One-Hit Wonder by Lisa Jewell
(Dutton, $23.95, PG) ISBN 0-525-94653-5
I’ve followed Lisa Jewell’s career from her debut in 2000, and One-Hit Wonder is the first of her three releases that is substantial enough to review. Jewell’s first two novels, Ralph’s Party and Thirtynothing, were basic Brit Chick Lit - entertaining, predictable and light. One-Hit Wonder, however, has greater depth and is a more memorable, if sobering, read. Hang in there through the slow start and the occasional dangling participle, and you’ll find yourself hooked.

For one brief, shining moment in the mid 1980’s, Belinda “Bee” Bearhorn had a number one single and was touted as the British answer to Madonna. But the follow-ups to her hit “Groovin For London” bombed, and Bee quickly faded from the music scene. But one person never forgot her. Bee’s half-sister, Ana, was in awe of the young woman who buzzed in and out of her life for years, before disappearing altogether when Ana was a teenager. Bee wasn’t always nice to her, but they were connected in some indefinable way. So fifteen years later, when Bee is found dead in a small London apartment, Ana overcomes her timidity and ventures from her Devon countryside home to pack up Bee’s belongings.

As Ana goes through Bee’s few possessions, however, she realizes she needs to know more about her sister’s brief, mysterious life. Was Bee Bearhorn really just a one-hit wonder, or was there more to her? What, or who, was responsible for her untimely death? To discover these answers, Ana looks up Bee’s old friends and finds herself in the middle of the wild London celebrity scene. As she tries to figure out what forces drove Bee, Ana also learns a few things about her own hidden abilities.

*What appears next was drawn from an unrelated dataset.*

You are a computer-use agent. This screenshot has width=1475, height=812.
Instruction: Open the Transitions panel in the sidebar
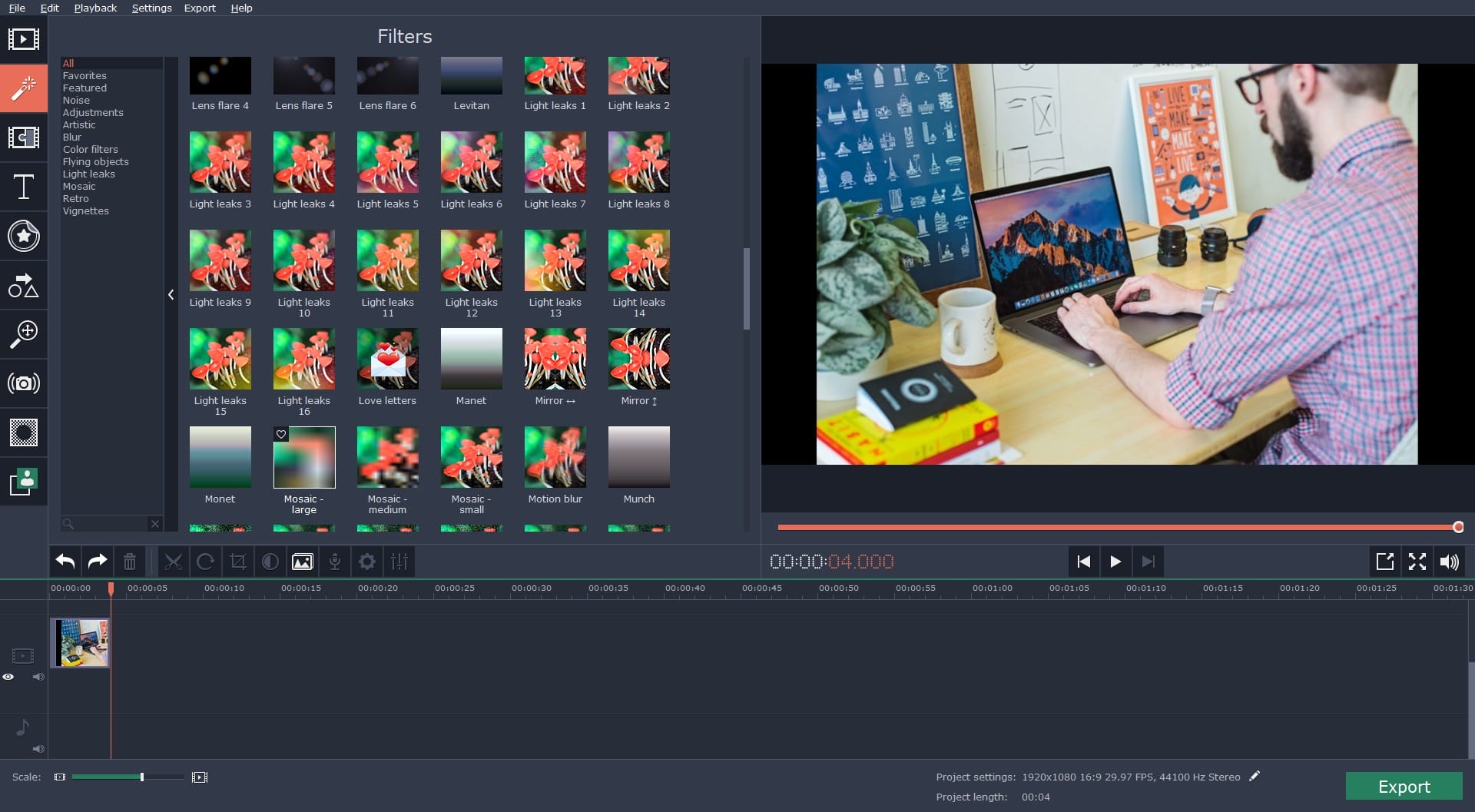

She may never again be the same quiet, awkward girl who left Devon just a few weeks ago.

One-Hit Wonder is at heart a fairly standard but well-told Ugly Duckling story. Tall, shy and insecure, Ana has been in a deep funk since her elderly, beloved father died. She’s been living at home at the mercy of her narcissistic mother, with neither social life nor career. The novel drags a bit in the beginning as Ana finds herself alone among Bee’s belongings. She’s just too depressed to be engaging. But things pick up speed rapidly when Ana meets Bee’s best girlfriend, Lol, and her former limousine driver, Flint. The two help Ana put together the puzzle pieces of her half-sister’s life and help her come out of her shell as well. Her attraction to the womanizing Flint is a big part of her emergence, but Ana also comes into her own as she takes charge of the exploration and finally finds a way to pay tribute to the sister she loved but never knew.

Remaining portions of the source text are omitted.